#### Work item:
Each line below must be printed again exactly.

#### Data excerpts:
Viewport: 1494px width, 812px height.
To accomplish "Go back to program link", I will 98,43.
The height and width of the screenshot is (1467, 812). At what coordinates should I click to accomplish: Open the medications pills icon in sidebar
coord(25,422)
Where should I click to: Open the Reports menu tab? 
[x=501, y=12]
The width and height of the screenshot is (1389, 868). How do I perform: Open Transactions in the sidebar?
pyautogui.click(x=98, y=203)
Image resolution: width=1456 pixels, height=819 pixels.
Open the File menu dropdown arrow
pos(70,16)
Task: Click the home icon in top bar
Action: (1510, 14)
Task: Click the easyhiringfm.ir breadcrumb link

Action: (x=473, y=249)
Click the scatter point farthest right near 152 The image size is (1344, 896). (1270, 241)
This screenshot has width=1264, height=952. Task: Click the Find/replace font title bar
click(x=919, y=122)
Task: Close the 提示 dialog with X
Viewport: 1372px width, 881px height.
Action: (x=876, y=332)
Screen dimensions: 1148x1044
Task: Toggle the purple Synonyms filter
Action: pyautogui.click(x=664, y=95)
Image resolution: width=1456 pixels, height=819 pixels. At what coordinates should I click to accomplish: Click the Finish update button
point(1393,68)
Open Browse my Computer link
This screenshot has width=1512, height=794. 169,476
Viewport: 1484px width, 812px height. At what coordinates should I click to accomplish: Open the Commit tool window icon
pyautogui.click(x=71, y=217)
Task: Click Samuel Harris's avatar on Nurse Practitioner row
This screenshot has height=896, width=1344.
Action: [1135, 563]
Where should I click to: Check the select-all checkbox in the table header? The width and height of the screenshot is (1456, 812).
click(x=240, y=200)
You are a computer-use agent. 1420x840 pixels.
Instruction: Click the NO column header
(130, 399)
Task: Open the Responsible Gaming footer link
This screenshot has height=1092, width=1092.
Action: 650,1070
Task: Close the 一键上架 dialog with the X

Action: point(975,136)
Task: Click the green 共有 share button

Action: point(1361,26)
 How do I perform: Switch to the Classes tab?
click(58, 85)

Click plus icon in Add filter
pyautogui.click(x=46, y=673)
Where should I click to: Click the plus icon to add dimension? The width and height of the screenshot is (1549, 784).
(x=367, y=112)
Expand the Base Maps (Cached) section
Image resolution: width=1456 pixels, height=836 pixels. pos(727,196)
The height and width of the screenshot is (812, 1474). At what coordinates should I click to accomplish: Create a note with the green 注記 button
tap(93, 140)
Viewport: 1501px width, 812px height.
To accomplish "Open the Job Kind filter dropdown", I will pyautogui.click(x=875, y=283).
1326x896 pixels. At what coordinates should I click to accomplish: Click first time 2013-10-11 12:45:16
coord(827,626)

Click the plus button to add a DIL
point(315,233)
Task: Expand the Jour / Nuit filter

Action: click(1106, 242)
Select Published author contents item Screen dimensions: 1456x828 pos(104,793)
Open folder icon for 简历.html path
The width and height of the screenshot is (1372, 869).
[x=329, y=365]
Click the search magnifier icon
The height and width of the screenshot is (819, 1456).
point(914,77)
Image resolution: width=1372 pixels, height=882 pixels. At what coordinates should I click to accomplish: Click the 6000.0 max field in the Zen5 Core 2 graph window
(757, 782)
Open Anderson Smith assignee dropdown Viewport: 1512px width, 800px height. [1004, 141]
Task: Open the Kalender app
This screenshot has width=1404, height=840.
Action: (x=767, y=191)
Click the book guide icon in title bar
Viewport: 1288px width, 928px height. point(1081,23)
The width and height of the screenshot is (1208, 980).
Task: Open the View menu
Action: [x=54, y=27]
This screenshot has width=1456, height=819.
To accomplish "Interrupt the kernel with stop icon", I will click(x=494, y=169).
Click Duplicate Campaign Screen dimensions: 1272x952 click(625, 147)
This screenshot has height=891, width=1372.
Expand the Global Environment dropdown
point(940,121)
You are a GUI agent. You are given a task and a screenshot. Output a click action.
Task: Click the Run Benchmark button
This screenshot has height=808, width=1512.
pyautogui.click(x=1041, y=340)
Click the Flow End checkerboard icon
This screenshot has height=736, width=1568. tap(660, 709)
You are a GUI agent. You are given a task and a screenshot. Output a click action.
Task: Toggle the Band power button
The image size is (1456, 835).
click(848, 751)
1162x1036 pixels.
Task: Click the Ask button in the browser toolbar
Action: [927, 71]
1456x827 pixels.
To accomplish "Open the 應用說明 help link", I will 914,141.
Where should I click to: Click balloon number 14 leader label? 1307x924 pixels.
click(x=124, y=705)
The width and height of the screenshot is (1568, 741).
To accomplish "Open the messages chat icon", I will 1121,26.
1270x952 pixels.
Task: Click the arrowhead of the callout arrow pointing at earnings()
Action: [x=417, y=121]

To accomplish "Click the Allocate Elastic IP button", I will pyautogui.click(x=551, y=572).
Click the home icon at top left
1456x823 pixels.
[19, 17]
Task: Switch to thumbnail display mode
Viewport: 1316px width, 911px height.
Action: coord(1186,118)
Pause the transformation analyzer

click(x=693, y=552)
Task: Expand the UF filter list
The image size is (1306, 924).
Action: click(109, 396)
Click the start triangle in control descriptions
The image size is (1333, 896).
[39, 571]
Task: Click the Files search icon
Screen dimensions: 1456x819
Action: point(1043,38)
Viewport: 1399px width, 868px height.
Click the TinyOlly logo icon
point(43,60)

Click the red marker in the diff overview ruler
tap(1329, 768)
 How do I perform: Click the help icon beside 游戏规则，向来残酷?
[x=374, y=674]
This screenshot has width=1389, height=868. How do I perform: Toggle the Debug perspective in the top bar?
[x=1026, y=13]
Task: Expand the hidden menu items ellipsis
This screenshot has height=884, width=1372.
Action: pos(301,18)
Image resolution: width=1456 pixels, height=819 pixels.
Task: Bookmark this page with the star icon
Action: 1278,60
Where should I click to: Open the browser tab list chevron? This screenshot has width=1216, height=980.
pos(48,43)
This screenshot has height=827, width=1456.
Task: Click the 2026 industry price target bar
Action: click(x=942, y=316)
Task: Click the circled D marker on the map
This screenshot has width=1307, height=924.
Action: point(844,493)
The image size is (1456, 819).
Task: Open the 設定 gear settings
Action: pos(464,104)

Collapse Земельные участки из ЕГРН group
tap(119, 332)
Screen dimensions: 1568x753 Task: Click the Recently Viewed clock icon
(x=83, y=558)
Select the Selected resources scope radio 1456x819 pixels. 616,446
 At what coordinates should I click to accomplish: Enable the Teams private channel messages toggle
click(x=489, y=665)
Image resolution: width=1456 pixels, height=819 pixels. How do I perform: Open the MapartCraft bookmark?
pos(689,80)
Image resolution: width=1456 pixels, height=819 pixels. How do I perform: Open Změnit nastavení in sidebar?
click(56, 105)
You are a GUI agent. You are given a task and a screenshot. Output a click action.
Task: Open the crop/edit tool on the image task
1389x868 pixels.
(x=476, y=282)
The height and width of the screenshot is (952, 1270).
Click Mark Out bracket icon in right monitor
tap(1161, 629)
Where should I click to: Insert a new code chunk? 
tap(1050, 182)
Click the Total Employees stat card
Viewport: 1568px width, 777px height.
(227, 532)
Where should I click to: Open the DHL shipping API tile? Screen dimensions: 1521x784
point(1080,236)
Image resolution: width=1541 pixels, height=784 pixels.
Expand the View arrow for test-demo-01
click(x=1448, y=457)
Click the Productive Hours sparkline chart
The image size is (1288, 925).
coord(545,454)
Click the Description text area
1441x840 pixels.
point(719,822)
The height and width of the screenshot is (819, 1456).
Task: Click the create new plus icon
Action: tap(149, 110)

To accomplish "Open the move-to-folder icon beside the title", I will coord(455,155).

#### Your response:
Viewport: 1494px width, 812px height.
To accomplish "Go back to program link", I will 98,43.
The height and width of the screenshot is (1467, 812). At what coordinates should I click to accomplish: Open the medications pills icon in sidebar
coord(25,422)
Where should I click to: Open the Reports menu tab? 
[x=501, y=12]
The width and height of the screenshot is (1389, 868). How do I perform: Open Transactions in the sidebar?
pyautogui.click(x=98, y=203)
Image resolution: width=1456 pixels, height=819 pixels.
Open the File menu dropdown arrow
pos(70,16)
Task: Click the home icon in top bar
Action: (1510, 14)
Task: Click the easyhiringfm.ir breadcrumb link

Action: (x=473, y=249)
Click the scatter point farthest right near 152 The image size is (1344, 896). (1270, 241)
This screenshot has width=1264, height=952. Task: Click the Find/replace font title bar
click(x=919, y=122)
Task: Close the 提示 dialog with X
Viewport: 1372px width, 881px height.
Action: (x=876, y=332)
Screen dimensions: 1148x1044
Task: Toggle the purple Synonyms filter
Action: pyautogui.click(x=664, y=95)
Image resolution: width=1456 pixels, height=819 pixels. At what coordinates should I click to accomplish: Click the Finish update button
point(1393,68)
Open Browse my Computer link
This screenshot has width=1512, height=794. 169,476
Viewport: 1484px width, 812px height. At what coordinates should I click to accomplish: Open the Commit tool window icon
pyautogui.click(x=71, y=217)
Task: Click Samuel Harris's avatar on Nurse Practitioner row
This screenshot has height=896, width=1344.
Action: [1135, 563]
Where should I click to: Check the select-all checkbox in the table header? The width and height of the screenshot is (1456, 812).
click(x=240, y=200)
You are a computer-use agent. 1420x840 pixels.
Instruction: Click the NO column header
(130, 399)
Task: Open the Responsible Gaming footer link
This screenshot has height=1092, width=1092.
Action: 650,1070
Task: Close the 一键上架 dialog with the X

Action: point(975,136)
Task: Click the green 共有 share button

Action: point(1361,26)
 How do I perform: Switch to the Classes tab?
click(58, 85)

Click plus icon in Add filter
pyautogui.click(x=46, y=673)
Where should I click to: Click the plus icon to add dimension? The width and height of the screenshot is (1549, 784).
(x=367, y=112)
Expand the Base Maps (Cached) section
Image resolution: width=1456 pixels, height=836 pixels. pos(727,196)
The height and width of the screenshot is (812, 1474). At what coordinates should I click to accomplish: Create a note with the green 注記 button
tap(93, 140)
Viewport: 1501px width, 812px height.
To accomplish "Open the Job Kind filter dropdown", I will pyautogui.click(x=875, y=283).
1326x896 pixels. At what coordinates should I click to accomplish: Click first time 2013-10-11 12:45:16
coord(827,626)

Click the plus button to add a DIL
point(315,233)
Task: Expand the Jour / Nuit filter

Action: click(1106, 242)
Select Published author contents item Screen dimensions: 1456x828 pos(104,793)
Open folder icon for 简历.html path
The width and height of the screenshot is (1372, 869).
[x=329, y=365]
Click the search magnifier icon
The height and width of the screenshot is (819, 1456).
point(914,77)
Image resolution: width=1372 pixels, height=882 pixels. At what coordinates should I click to accomplish: Click the 6000.0 max field in the Zen5 Core 2 graph window
(757, 782)
Open Anderson Smith assignee dropdown Viewport: 1512px width, 800px height. [1004, 141]
Task: Open the Kalender app
This screenshot has width=1404, height=840.
Action: (x=767, y=191)
Click the book guide icon in title bar
Viewport: 1288px width, 928px height. point(1081,23)
The width and height of the screenshot is (1208, 980).
Task: Open the View menu
Action: [x=54, y=27]
This screenshot has width=1456, height=819.
To accomplish "Interrupt the kernel with stop icon", I will click(x=494, y=169).
Click Duplicate Campaign Screen dimensions: 1272x952 click(625, 147)
This screenshot has height=891, width=1372.
Expand the Global Environment dropdown
point(940,121)
You are a GUI agent. You are given a task and a screenshot. Output a click action.
Task: Click the Run Benchmark button
This screenshot has height=808, width=1512.
pyautogui.click(x=1041, y=340)
Click the Flow End checkerboard icon
This screenshot has height=736, width=1568. tap(660, 709)
You are a GUI agent. You are given a task and a screenshot. Output a click action.
Task: Toggle the Band power button
The image size is (1456, 835).
click(848, 751)
1162x1036 pixels.
Task: Click the Ask button in the browser toolbar
Action: [927, 71]
1456x827 pixels.
To accomplish "Open the 應用說明 help link", I will 914,141.
Where should I click to: Click balloon number 14 leader label? 1307x924 pixels.
click(x=124, y=705)
The width and height of the screenshot is (1568, 741).
To accomplish "Open the messages chat icon", I will 1121,26.
1270x952 pixels.
Task: Click the arrowhead of the callout arrow pointing at earnings()
Action: [x=417, y=121]

To accomplish "Click the Allocate Elastic IP button", I will pyautogui.click(x=551, y=572).
Click the home icon at top left
1456x823 pixels.
[19, 17]
Task: Switch to thumbnail display mode
Viewport: 1316px width, 911px height.
Action: coord(1186,118)
Pause the transformation analyzer

click(x=693, y=552)
Task: Expand the UF filter list
The image size is (1306, 924).
Action: click(109, 396)
Click the start triangle in control descriptions
The image size is (1333, 896).
[39, 571]
Task: Click the Files search icon
Screen dimensions: 1456x819
Action: point(1043,38)
Viewport: 1399px width, 868px height.
Click the TinyOlly logo icon
point(43,60)

Click the red marker in the diff overview ruler
tap(1329, 768)
 How do I perform: Click the help icon beside 游戏规则，向来残酷?
[x=374, y=674]
This screenshot has width=1389, height=868. How do I perform: Toggle the Debug perspective in the top bar?
[x=1026, y=13]
Task: Expand the hidden menu items ellipsis
This screenshot has height=884, width=1372.
Action: pos(301,18)
Image resolution: width=1456 pixels, height=819 pixels.
Task: Bookmark this page with the star icon
Action: 1278,60
Where should I click to: Open the browser tab list chevron? This screenshot has width=1216, height=980.
pos(48,43)
This screenshot has height=827, width=1456.
Task: Click the 2026 industry price target bar
Action: click(x=942, y=316)
Task: Click the circled D marker on the map
This screenshot has width=1307, height=924.
Action: point(844,493)
The image size is (1456, 819).
Task: Open the 設定 gear settings
Action: pos(464,104)

Collapse Земельные участки из ЕГРН group
tap(119, 332)
Screen dimensions: 1568x753 Task: Click the Recently Viewed clock icon
(x=83, y=558)
Select the Selected resources scope radio 1456x819 pixels. 616,446
 At what coordinates should I click to accomplish: Enable the Teams private channel messages toggle
click(x=489, y=665)
Image resolution: width=1456 pixels, height=819 pixels. How do I perform: Open the MapartCraft bookmark?
pos(689,80)
Image resolution: width=1456 pixels, height=819 pixels. How do I perform: Open Změnit nastavení in sidebar?
click(56, 105)
You are a GUI agent. You are given a task and a screenshot. Output a click action.
Task: Open the crop/edit tool on the image task
1389x868 pixels.
(x=476, y=282)
The height and width of the screenshot is (952, 1270).
Click Mark Out bracket icon in right monitor
tap(1161, 629)
Where should I click to: Insert a new code chunk? 
tap(1050, 182)
Click the Total Employees stat card
Viewport: 1568px width, 777px height.
(227, 532)
Where should I click to: Open the DHL shipping API tile? Screen dimensions: 1521x784
point(1080,236)
Image resolution: width=1541 pixels, height=784 pixels.
Expand the View arrow for test-demo-01
click(x=1448, y=457)
Click the Productive Hours sparkline chart
The image size is (1288, 925).
coord(545,454)
Click the Description text area
1441x840 pixels.
point(719,822)
The height and width of the screenshot is (819, 1456).
Task: Click the create new plus icon
Action: tap(149, 110)

To accomplish "Open the move-to-folder icon beside the title", I will coord(455,155).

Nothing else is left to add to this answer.